** EXTRACTED RECORDS follows **

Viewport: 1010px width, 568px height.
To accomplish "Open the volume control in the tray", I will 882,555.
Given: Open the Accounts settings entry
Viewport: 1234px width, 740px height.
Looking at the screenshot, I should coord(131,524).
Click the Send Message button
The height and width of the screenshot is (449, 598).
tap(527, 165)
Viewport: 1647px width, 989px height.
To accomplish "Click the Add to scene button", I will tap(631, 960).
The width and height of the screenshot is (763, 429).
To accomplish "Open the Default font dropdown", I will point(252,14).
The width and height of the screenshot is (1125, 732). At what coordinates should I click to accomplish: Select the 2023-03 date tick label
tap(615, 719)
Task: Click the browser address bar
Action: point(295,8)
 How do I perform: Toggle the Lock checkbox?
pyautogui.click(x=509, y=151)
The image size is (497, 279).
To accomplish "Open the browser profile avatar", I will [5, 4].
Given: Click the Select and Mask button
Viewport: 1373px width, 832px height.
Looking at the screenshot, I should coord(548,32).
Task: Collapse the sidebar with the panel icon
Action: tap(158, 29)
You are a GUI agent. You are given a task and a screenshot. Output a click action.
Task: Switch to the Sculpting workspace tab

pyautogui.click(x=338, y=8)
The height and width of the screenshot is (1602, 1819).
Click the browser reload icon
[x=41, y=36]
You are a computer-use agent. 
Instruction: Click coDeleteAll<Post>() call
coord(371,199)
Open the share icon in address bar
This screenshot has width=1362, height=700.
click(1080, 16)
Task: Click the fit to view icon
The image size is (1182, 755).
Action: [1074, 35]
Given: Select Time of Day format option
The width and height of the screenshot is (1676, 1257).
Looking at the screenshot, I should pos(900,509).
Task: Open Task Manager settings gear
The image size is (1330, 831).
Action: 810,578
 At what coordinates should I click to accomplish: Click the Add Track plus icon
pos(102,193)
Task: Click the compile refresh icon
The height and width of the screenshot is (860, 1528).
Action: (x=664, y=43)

** End of EXTRACTED RECORDS **

• EXERCISE DESCRIPTION:
Please repeat the records so that each one reads exactly as it does above.

• ANSWER BOX:
Viewport: 1010px width, 568px height.
To accomplish "Open the volume control in the tray", I will 882,555.
Given: Open the Accounts settings entry
Viewport: 1234px width, 740px height.
Looking at the screenshot, I should coord(131,524).
Click the Send Message button
The height and width of the screenshot is (449, 598).
tap(527, 165)
Viewport: 1647px width, 989px height.
To accomplish "Click the Add to scene button", I will tap(631, 960).
The width and height of the screenshot is (763, 429).
To accomplish "Open the Default font dropdown", I will point(252,14).
The width and height of the screenshot is (1125, 732). At what coordinates should I click to accomplish: Select the 2023-03 date tick label
tap(615, 719)
Task: Click the browser address bar
Action: point(295,8)
 How do I perform: Toggle the Lock checkbox?
pyautogui.click(x=509, y=151)
The image size is (497, 279).
To accomplish "Open the browser profile avatar", I will [5, 4].
Given: Click the Select and Mask button
Viewport: 1373px width, 832px height.
Looking at the screenshot, I should coord(548,32).
Task: Collapse the sidebar with the panel icon
Action: tap(158, 29)
You are a GUI agent. You are given a task and a screenshot. Output a click action.
Task: Switch to the Sculpting workspace tab

pyautogui.click(x=338, y=8)
The height and width of the screenshot is (1602, 1819).
Click the browser reload icon
[x=41, y=36]
You are a computer-use agent. 
Instruction: Click coDeleteAll<Post>() call
coord(371,199)
Open the share icon in address bar
This screenshot has width=1362, height=700.
click(1080, 16)
Task: Click the fit to view icon
The image size is (1182, 755).
Action: [1074, 35]
Given: Select Time of Day format option
The width and height of the screenshot is (1676, 1257).
Looking at the screenshot, I should pos(900,509).
Task: Open Task Manager settings gear
The image size is (1330, 831).
Action: 810,578
 At what coordinates should I click to accomplish: Click the Add Track plus icon
pos(102,193)
Task: Click the compile refresh icon
The height and width of the screenshot is (860, 1528).
Action: (x=664, y=43)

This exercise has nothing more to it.